Eric Koch, Adam Ginsburg, Tom Robitaille
Learning Goals¶
- Enabling dask for spectral fitting
- Example of fitting many spaxels in parallel using dask array functions
A "spaxel" refers to the spectrum associated with a single pixel in the spatial dimensions.
Keywords¶
radio astronomy, spectral-line data cubes, spectral fitting, spatial fitting
Summary¶
This tutorial presents a proof-of-concept demonstration of spectral fitting a whole spectral-line data cube. Using dask, this example splits the cube into subcubes and runs the fitting in parallel on these subcubes. Here, we use astropy.modeling to fit a single Gaussian to a small region in M33 mapped in CO(2-1) by the ALMA 7-m (ACA) array (Project ID 2019.1.01182.S).
Requires¶
pip install astropy spectral-cube dask dask_image aplpy
# Basic imports and settings for the notebook.
%matplotlib inline
import warnings
import numpy as np
import matplotlib.pyplot as plt
import astropy.units as u
We will download the $\sim10$ MB data cube available online for this tutorial:
from astropy.utils.data import download_file
datafile = download_file(
'https://zenodo.org/record/4050489/files/M33_ALMA_ACA_12CO21.cutout.fits',
cache=True, show_progress=True)
from spectral_cube import SpectralCube
# Note that the datafile will not end in ".fits". Because of that, we need to specify the format
# When the file name end in "fits", `format` will not need to be specified
cube = SpectralCube.read(datafile, format='fits', use_dask=True)
# Use km/s as the spectral unit
cube = cube.with_spectral_unit(u.km / u.s)
This cube is quite small and can be processed in a single chunk by dask (equivalent to using use_dask=True). However, larger cubes will be split into $>1$ chunk.
To demonstrate processing a large cube, we will split the tutorial data cube to have 16 chunks with a size of (300, 16, 16). Because the main goal is to fit the spectra, we will keep a single chunk along the spatial axis (set below using -1 for the 0th axis).
We pass the chunk dimensions using the chunks keyword argument for the SpectralCube.rechunk function:
cube = cube.rechunk(chunks=(-1, 16, 16))
Each chunk now has a shape of (300, 16, 16), and there are 16 of these chunks in total.
Identifying spectra to fit¶
Model fitting requires sufficiently bright signal, and we want to begin the fitting with reasonable initial parameters.
We will first identify spectra with high signal-to-noise to fit and create a mask containing the signal.
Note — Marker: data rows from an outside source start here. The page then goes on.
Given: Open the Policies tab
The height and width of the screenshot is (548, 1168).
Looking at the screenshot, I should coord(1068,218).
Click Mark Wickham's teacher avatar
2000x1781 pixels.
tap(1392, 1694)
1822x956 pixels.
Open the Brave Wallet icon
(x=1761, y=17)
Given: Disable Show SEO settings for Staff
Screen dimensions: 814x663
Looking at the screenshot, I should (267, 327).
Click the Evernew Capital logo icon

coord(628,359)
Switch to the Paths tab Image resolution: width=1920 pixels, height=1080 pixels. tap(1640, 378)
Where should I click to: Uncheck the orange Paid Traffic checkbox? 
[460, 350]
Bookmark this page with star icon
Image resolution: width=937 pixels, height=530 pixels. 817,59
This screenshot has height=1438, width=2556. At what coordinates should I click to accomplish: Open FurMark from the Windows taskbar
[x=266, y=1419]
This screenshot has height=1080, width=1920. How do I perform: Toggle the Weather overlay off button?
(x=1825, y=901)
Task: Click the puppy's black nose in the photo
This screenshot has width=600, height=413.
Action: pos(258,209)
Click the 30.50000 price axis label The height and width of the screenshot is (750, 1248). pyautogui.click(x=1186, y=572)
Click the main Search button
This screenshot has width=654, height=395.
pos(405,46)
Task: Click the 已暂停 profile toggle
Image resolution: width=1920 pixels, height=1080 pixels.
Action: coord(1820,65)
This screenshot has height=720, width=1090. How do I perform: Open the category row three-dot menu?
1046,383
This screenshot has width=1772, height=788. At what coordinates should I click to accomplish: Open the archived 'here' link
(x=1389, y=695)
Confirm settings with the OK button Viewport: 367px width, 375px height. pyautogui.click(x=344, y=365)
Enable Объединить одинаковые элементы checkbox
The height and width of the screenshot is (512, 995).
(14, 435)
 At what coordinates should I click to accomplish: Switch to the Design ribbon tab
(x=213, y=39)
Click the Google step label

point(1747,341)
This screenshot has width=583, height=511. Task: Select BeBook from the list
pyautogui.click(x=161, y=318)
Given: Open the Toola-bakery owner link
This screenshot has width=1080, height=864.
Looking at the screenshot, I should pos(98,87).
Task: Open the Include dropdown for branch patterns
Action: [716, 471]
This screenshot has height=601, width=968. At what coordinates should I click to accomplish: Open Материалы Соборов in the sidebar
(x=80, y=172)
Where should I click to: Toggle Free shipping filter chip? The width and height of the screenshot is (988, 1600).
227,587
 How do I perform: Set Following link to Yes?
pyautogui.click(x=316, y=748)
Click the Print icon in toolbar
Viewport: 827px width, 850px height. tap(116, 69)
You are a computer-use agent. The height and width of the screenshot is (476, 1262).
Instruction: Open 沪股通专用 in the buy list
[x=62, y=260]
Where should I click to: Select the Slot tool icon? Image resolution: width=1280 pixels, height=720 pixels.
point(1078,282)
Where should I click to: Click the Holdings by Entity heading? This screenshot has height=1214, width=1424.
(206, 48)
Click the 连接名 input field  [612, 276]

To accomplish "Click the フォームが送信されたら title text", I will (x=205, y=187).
It is important to do this step because fitting is expensive, and poorly-constrained fits will have to be removed later; it is best to ignore unfittable spectra first.
To create the signal mask, we will use a few steps using mathematical morphology to find coherent regions of signal. Signal masking is covered in more detail in the masking and moments tutorial.
The goal of the signal mask is to find the most likely regions with real signal, while still recovering the surrounding faint signal. To identify these regions, we will create an initial "low" and "high" signal-to-noise masks, defined as above the $3\sigma$ and $6\sigma$ levels, where the noise level is estimated as the median absolute deviation along each spectrum:
# Estimate the noise along each line-of-sight
mad_std_plane = cube.mad_std(axis=0)
# Make a low and high mask
low_snr_mask = cube > 3 * mad_std_plane
high_snr_mask = cube > 6 * mad_std_plane
Next, we will label connected regions in low_snr_mask and label them. low_snr_mask and high_snr_mask are both dask arrays. We can use dask_image.ndmeasure for morphological operations instead of scipy.ndimage for numpy arrays. While both packages perform the same operations, dask images are better for huge files that will not fit into memory.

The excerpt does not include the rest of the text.